Hamburgs Justizsenator hält Denkverbote über Szenarien zur Beendigung von Geiselnahmen für falsch.

Es gibt weiter Wirbel um den Vorschlag von Innensenator Ronald Schill (44) zur Nutzung des beim Moskauer Geiseldramas eingesetzten Narkosegases. Ein Sprecher des Bundesinnenministeriums sagte gestern, der Bund verfüge nicht über Narkose-Gas und "beabsichtige auch nicht, darüber zu verfügen". Die Hamburger Polizei, die Spezialeinheit GSG 9 des Bundesgrenzschutzes und das Kommando Spezialkräfte (KSK) der Bundeswehr bestätigten, ebenfalls nicht über Nervengas zu verfügen.

Doch die Diskussion über den Einsatz von Narkose-Gasen bei Geiselnahmen ist offenbar nicht neu. Insider aus Spezialeinheiten der Polizei sagten dem Abendblatt, bereits seit Jahrzehnten werde beim Mobilen Einsatzkommando (MEK) und anderen Einheiten hinter verschlossenen Türen über die Verwendung von Betäubungsgasen diskutiert. Ebenso über Möglichkeiten, Geiselnehmer mit Betäubungsmitteln versetzte Lebensmittel zu übergeben, um sie so außer Gefecht zu setzen.

Bislang sei dies aber immer verworfen wurden, um das Leben von Geiseln nicht unnötig zu gefährden. "Bei Geiselnahmen gilt generell eine Zehn-Prozent-Regel", so ein Ermittler. Heißt: Wenn Leib und Leben von mehr als zehn Prozent der Geiseln durch eine Einsatzmethode gefährdet sind, müssen andere Alternativen gewählt werden. Die Gefahr sei bei Betäubungsmitteln zudem zu groß, dass die Geiselnehmer nicht sofort das Bewusstsein verlieren. Es könnte gegebenenfalls noch Sekunden oder Minuten verbleiben, in denen etwa Bomben gezündet werden könnten.

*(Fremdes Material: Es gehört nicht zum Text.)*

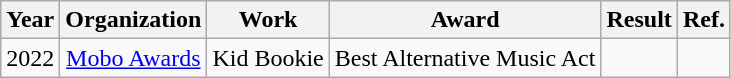
Ref. [704, 20]
Organization [134, 20]
Award [465, 20]
Work [268, 20]
Best Alternative Music Act [465, 58]
Year [30, 20]
Mobo Awards [134, 58]
Result [639, 20]
Kid Bookie [268, 58]
2022 [30, 58]
Output the (X, Y) coordinate of the center of the cell containing the given text.  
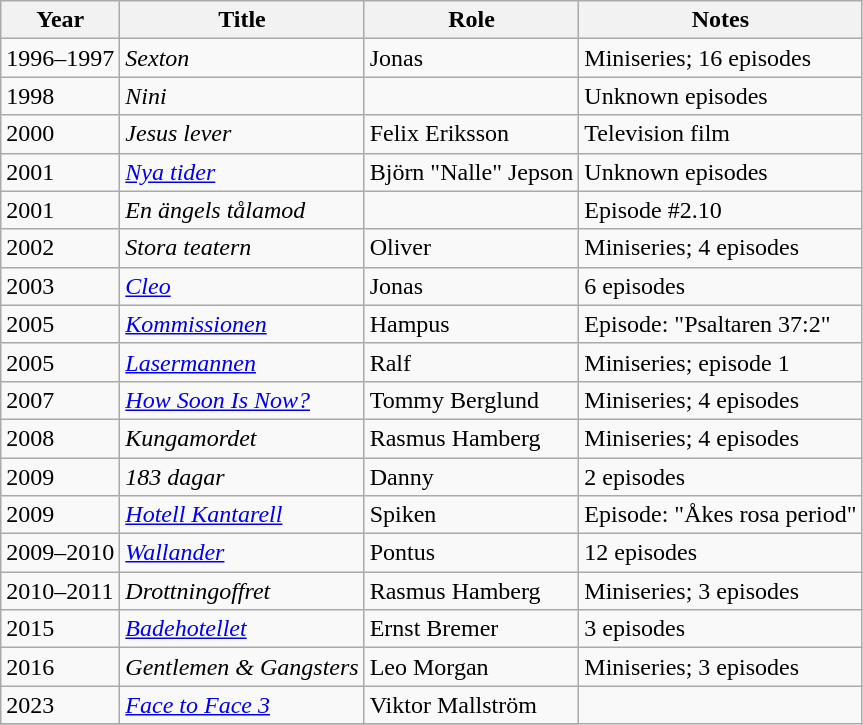
Nya tider (242, 172)
Wallander (242, 553)
3 episodes (720, 629)
Year (60, 20)
Kungamordet (242, 438)
Episode #2.10 (720, 210)
Lasermannen (242, 362)
Danny (472, 477)
Björn "Nalle" Jepson (472, 172)
Oliver (472, 248)
12 episodes (720, 553)
2015 (60, 629)
183 dagar (242, 477)
En ängels tålamod (242, 210)
Hotell Kantarell (242, 515)
Jesus lever (242, 134)
2010–2011 (60, 591)
2009–2010 (60, 553)
2007 (60, 400)
Face to Face 3 (242, 705)
Miniseries; episode 1 (720, 362)
Gentlemen & Gangsters (242, 667)
Ernst Bremer (472, 629)
1998 (60, 96)
Nini (242, 96)
Television film (720, 134)
Drottningoffret (242, 591)
2023 (60, 705)
2003 (60, 286)
2000 (60, 134)
Ralf (472, 362)
How Soon Is Now? (242, 400)
2 episodes (720, 477)
Hampus (472, 324)
Tommy Berglund (472, 400)
Title (242, 20)
Notes (720, 20)
Leo Morgan (472, 667)
Stora teatern (242, 248)
1996–1997 (60, 58)
6 episodes (720, 286)
Badehotellet (242, 629)
Episode: "Åkes rosa period" (720, 515)
2002 (60, 248)
Felix Eriksson (472, 134)
Viktor Mallström (472, 705)
Episode: "Psaltaren 37:2" (720, 324)
Sexton (242, 58)
Role (472, 20)
Cleo (242, 286)
2016 (60, 667)
Kommissionen (242, 324)
Spiken (472, 515)
Miniseries; 16 episodes (720, 58)
Pontus (472, 553)
2008 (60, 438)
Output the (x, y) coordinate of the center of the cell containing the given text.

Justizsenator Roger Kusch (48, CDU) gab Ronald Schill, in der Diskussion um mögliche Narkose-Gas-Einsätze Rückendeckung. "Man muss im Kreis von Innenministern, hinter verschlossenen Türen, auch über so ein heikles Thema reden können", sagte Kusch dem Abendblatt. "Schill hat als Innensenator für die Sicherheit der Stadt auch politisch einzustehen, und es gehört zu seinen Pflichten, alles in Betracht zu ziehen, was man auf dem Sektor in Betracht ziehen muss."

Gerade nach den Anschlägen in den USA, angesichts des weltweiten Al-Kaida-Terrorismus, habe auch Hamburg allen Anlass, sich über Szenarien Gedanken zu machen "und über staatliche Reaktionen darauf", so Kusch. "Man muss sich mit allen Eventualitäten beschäftigen. Denkverbote dergestalt, dass man über bestimmte Szenarien nicht mehr nachdenken darf, kann es dabei nicht geben", auch nicht bei einem solchen Gas-Einsatz wie in Moskau, wo es zu schrecklichen Folgen kam.